Kıdem tazminatı ve diğer işçilik alacaklarından farklı olarak ikale sözleşmesi yönünden ihbar tazminatına ilişkin çeşitli tartışmalar bulunmaktadır. Nitekim ihbar tazminatı usulsüz yapılan bir feshin yaptırımıdır. İş sözleşmesinin bildirimli fesih dışında bir nedenle sona ermesi durumunda ihbar tazminatı yaptırımı bulunmamaktadır. Yargıtay 9. Hukuk Dairesi’nin 21.02.1994 tarihli ve E. 1994/2473, K. 1994/2638 sayılı kararında bu husus:
“… Dosyadaki bilgi ve belgelerle, toplanan delillere göre; davalı işçi, iş aktini haklı nedenle sona erdirdiğini kanıtlayamamıştır. Ancak, yönetimde meydana gelen değişiklik üzerine davalı işçi, önceden bir tarih belirlemek suretiyle işten ayrılmak istediğini işverene bildirmiş ve işveren de bunu uygun bulmak suretiyle kabul etmiştir. Hizmet sözleşmesi, tarafların anlaşmaları ile bildirim önelinin geçmesi beklenmeksizin her zaman sona erdirilebilir. Hizmet sözleşmesini sona erdiren anlaşma açık olabileceği gibi zımni de olabilir. Somut olayda, toplanan deliller ve dinlenen tanık ifadeleri ile davalının işverene verdiği ve işverence de kabul edilen dilekçe ve olayların akışı birlikte değerlendirildiğinde, hizmet sözleşmesinin tarafların karşılıklı rıza ile sona erdiğinin kabulü gerekir. Böyle olunca da İş Kanununun 13. maddesi hükmünün uygulanmasına imkan yoktur. Bu maddi ve hukuki olgular karşısında, davanın reddine karar vermek gerekirken, kabulü isabetsiz olup, bozmayı gerektirmiştir…”

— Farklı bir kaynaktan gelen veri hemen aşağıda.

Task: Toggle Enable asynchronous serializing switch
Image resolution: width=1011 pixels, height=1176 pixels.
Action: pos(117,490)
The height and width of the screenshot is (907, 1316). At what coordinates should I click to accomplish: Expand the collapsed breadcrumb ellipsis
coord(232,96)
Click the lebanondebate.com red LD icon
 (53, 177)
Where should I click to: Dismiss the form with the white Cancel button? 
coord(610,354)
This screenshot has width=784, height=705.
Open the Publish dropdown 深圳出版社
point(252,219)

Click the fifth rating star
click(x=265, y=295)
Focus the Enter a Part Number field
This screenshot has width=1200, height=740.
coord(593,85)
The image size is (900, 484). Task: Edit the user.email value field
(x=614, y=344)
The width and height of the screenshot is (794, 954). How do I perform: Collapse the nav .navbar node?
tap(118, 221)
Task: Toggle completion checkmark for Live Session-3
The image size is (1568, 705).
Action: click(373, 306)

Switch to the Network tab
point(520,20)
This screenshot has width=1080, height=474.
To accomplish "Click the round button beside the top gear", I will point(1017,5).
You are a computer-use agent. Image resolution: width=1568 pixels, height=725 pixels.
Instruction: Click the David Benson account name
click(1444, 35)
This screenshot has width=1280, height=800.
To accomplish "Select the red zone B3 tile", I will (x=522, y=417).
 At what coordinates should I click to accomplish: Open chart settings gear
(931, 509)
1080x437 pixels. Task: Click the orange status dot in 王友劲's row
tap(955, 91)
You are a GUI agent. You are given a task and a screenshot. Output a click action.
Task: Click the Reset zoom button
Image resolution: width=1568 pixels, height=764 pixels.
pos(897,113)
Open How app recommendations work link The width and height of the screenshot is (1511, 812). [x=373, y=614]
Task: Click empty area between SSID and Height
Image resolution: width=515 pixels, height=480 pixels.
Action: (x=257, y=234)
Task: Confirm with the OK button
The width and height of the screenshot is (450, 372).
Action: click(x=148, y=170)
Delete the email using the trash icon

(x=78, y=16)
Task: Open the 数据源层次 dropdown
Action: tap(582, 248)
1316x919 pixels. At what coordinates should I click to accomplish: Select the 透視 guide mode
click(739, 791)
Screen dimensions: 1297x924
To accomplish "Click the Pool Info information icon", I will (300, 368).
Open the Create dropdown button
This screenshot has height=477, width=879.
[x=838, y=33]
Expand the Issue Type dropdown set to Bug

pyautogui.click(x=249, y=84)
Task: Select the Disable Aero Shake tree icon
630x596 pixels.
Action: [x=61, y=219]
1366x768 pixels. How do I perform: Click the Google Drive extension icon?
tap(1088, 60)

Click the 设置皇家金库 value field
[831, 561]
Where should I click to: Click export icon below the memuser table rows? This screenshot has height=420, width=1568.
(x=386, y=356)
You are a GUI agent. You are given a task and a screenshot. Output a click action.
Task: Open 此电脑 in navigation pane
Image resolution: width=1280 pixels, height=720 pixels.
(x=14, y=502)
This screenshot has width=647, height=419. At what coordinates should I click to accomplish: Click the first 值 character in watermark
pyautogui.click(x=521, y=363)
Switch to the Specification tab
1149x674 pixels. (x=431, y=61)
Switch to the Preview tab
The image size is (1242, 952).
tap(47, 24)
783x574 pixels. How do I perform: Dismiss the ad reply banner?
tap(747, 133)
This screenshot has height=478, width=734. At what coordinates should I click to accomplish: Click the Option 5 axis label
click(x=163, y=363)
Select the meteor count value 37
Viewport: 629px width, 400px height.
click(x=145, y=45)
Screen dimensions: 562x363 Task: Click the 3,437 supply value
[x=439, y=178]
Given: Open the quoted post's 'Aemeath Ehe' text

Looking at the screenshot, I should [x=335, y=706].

şeklinde belirtilmiştir. Ne var ki uygulamada tarafların ikale sözleşmesinde ile ihbar tazminatı ödenmesine yönelik hükümlere yer verdiği görülmektedir. Bu durumda söz konusu tutar ikale kapsamında ödenecek makul yarar kapsamında değerlendirilebilir.
Sonuç
İkale sözleşmesi yapılmasıyla birlikte taraflar arasındaki iş sözleşmesi başka bir işleme gerek kalmadan sona erecektir. İkale sözleşmesi bir fesih olmadığı için ikale sözleşmesi imzalanmasıyla doğumu feshe bağlı haklar da doğmamaktadır. İkale sözleşmesinin geçerliliği için herhangi bir şekil şartı bulunmamakla birlikte ispat bakımından ikale sözleşmesinin açık ve yazılı olarak yapılması önem arz eder. İkale sözleşmesi ile işçinin haklarından mahrum kalacağı ve bu nedenle sözleşmede dengenin sağlanmış olup olmadığının tespiti adına aranan unsur “makul yarar”dır. Makul yarar somut olayın özellikleri ile ikale sözleşmesi teklifinin kimden geldiğine göre belirlenmektedir. Dolayısıyla makul yarar kimi durumlarda sadece kıdem ve ihbar tazminatlarının karşılığı kabul edilirken kimi durumlarda bu ödemelere ilave olarak ek menfaati de barındırması gerekir. Bu nedenlerle makul yararın değerlendirilmesi noktasında özellikle somut olayın özellikleri dikkate alınarak değerlendirme yapılması daha uygun olacaktır.
Tüm bu açıklamalar neticesinde işçi ve işveren arasında ortak bir irade mevcutsa hem işverenin hem de işçinin menfaatleri gözetilerek iş sözleşmenin ikale sözleşmesiyle sona erdirilmesi faydalı olacaktır. İşverenin sözleşmeyi feshetmekte bir nedeninin bulunması halinde, dava yükünden kurtulmak için işçiyle anlaşma yoluna gitmesi ve işçinin de ek menfaat sağlaması noktasında iki taraf için de olumlu sonuçlar sağlanacaktır.